» **PROBLEM**
Convert everything from the start of the listing down to the line containing "click(x=911, y=539)", inclusive, into a numbered list, leaving out any blank lines.

» **Listing from a data source**

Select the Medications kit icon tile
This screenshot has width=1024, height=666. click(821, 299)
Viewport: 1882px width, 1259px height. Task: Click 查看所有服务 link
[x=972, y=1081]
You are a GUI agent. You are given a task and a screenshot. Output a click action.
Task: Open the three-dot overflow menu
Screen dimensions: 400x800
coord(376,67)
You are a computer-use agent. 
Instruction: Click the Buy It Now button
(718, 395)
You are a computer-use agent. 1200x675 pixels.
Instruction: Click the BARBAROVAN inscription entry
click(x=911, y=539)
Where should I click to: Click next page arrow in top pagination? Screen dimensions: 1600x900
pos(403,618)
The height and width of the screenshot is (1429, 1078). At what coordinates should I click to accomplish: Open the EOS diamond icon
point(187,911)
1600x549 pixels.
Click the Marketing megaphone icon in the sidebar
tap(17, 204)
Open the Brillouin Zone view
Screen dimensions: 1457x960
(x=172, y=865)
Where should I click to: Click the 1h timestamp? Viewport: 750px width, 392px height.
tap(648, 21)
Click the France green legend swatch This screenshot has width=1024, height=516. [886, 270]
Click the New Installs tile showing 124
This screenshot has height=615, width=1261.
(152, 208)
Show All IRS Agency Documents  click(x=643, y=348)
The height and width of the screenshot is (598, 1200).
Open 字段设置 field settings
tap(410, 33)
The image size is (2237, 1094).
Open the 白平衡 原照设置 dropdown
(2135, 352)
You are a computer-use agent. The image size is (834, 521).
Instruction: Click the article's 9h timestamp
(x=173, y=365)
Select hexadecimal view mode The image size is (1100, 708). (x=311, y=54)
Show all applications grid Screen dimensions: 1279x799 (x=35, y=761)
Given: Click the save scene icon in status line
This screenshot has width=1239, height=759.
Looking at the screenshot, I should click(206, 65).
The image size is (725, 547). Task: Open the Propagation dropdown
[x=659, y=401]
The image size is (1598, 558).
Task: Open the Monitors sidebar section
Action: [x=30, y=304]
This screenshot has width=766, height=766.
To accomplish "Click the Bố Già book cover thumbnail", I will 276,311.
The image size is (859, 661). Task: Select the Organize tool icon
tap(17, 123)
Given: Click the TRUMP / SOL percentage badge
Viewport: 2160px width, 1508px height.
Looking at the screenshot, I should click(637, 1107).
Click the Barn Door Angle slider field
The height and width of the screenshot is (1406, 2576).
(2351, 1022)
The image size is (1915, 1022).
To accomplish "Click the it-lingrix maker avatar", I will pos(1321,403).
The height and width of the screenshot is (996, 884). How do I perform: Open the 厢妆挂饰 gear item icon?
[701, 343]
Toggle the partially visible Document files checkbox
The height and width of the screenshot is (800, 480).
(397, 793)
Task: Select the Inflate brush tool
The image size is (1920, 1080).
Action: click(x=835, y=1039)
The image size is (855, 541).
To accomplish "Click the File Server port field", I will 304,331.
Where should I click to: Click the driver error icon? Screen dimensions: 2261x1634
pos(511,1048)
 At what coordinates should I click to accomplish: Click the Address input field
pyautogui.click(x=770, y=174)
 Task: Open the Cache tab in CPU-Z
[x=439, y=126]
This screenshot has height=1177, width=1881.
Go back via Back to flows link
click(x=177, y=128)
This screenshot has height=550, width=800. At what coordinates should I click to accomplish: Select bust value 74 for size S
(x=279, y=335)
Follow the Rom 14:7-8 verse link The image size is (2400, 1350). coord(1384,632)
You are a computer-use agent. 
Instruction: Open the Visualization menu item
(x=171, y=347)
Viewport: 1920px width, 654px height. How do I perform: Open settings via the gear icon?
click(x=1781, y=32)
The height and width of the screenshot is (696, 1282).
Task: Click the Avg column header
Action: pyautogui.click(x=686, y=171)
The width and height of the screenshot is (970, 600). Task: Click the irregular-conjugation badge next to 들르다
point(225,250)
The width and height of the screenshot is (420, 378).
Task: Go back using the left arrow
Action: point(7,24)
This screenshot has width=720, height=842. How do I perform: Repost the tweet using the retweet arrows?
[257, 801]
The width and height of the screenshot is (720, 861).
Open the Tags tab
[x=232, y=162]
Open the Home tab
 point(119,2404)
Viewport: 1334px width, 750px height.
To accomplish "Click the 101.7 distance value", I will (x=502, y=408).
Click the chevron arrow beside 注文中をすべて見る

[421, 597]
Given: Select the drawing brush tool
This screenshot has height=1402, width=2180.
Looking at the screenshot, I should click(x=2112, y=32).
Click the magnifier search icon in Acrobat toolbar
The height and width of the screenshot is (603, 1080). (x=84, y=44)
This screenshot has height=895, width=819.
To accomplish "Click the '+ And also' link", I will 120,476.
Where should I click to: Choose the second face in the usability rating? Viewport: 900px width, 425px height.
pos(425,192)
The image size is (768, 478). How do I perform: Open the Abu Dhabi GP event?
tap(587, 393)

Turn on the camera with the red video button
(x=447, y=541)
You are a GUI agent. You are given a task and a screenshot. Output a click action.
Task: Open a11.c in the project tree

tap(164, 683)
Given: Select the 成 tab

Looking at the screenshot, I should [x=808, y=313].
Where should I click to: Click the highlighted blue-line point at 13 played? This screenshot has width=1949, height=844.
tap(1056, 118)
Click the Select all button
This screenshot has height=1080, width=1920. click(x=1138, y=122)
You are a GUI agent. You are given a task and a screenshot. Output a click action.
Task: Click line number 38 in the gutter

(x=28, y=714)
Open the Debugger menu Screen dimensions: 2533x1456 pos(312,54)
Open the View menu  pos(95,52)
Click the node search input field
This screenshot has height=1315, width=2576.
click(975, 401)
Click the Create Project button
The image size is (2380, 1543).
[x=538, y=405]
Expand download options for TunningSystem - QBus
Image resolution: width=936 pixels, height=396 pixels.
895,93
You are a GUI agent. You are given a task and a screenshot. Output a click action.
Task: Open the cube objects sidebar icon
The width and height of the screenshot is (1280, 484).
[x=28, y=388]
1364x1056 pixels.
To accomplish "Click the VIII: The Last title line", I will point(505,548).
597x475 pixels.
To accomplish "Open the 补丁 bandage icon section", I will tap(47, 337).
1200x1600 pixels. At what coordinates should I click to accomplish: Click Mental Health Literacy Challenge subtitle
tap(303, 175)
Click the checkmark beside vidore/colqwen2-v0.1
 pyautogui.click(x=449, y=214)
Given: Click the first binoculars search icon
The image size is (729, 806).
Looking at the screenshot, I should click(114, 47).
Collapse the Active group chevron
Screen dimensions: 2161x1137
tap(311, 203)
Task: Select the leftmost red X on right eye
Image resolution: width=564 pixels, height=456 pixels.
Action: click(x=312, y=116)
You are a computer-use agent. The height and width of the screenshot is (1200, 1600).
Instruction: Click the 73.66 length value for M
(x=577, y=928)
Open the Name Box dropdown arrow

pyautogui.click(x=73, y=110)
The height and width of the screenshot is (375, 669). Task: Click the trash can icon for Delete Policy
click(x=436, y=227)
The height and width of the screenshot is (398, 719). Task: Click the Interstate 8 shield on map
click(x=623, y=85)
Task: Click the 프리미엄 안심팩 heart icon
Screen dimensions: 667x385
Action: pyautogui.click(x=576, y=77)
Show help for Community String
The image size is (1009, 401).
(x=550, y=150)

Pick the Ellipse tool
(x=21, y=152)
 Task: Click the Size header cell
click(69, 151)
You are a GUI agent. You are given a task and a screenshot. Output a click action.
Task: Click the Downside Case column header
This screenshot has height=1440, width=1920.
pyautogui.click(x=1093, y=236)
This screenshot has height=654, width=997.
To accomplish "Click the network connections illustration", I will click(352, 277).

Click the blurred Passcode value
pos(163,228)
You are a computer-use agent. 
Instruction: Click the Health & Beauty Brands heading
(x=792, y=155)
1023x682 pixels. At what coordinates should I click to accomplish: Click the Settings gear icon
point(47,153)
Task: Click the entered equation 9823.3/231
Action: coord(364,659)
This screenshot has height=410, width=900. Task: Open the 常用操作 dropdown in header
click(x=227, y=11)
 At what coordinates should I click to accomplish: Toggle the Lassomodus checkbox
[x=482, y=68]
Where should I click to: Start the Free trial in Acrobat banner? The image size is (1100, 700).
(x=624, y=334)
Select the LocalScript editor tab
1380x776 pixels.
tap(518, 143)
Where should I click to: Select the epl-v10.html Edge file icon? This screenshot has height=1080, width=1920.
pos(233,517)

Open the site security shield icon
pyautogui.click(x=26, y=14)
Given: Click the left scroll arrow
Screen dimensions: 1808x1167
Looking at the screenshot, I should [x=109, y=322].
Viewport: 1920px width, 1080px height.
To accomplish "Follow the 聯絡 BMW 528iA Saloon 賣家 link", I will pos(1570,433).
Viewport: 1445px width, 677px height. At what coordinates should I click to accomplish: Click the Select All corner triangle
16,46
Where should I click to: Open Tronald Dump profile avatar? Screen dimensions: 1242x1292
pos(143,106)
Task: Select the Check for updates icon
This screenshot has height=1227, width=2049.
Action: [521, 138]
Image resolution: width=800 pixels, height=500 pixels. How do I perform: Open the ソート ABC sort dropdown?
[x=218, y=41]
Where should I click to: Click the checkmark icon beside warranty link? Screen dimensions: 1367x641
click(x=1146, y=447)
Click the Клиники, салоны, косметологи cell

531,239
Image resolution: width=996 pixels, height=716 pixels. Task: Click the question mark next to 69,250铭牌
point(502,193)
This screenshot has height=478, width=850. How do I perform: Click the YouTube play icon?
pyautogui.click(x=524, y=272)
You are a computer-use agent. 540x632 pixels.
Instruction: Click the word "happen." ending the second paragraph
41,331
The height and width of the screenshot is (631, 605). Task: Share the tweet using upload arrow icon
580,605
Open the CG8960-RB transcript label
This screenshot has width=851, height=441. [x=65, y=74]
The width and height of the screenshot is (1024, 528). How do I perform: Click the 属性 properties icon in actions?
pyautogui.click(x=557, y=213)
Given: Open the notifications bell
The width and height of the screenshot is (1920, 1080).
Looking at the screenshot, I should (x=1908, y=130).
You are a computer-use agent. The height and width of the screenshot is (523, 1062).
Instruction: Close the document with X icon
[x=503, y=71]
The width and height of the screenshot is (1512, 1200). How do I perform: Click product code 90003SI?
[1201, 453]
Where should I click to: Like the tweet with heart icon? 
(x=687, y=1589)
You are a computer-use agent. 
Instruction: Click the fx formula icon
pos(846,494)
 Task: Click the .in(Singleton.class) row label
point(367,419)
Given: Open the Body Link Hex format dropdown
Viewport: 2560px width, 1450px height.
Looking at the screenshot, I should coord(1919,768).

» **ANSWER TO THIS PROBLEM**
1. Select the Medications kit icon tile
2. This screenshot has width=1024, height=666. click(821, 299)
3. Viewport: 1882px width, 1259px height. Task: Click 查看所有服务 link
4. [x=972, y=1081]
5. You are a GUI agent. You are given a task and a screenshot. Output a click action.
6. Task: Open the three-dot overflow menu
7. Screen dimensions: 400x800
8. coord(376,67)
9. You are a computer-use agent. 
10. Instruction: Click the Buy It Now button
11. (718, 395)
12. You are a computer-use agent. 1200x675 pixels.
13. Instruction: Click the BARBAROVAN inscription entry
14. click(x=911, y=539)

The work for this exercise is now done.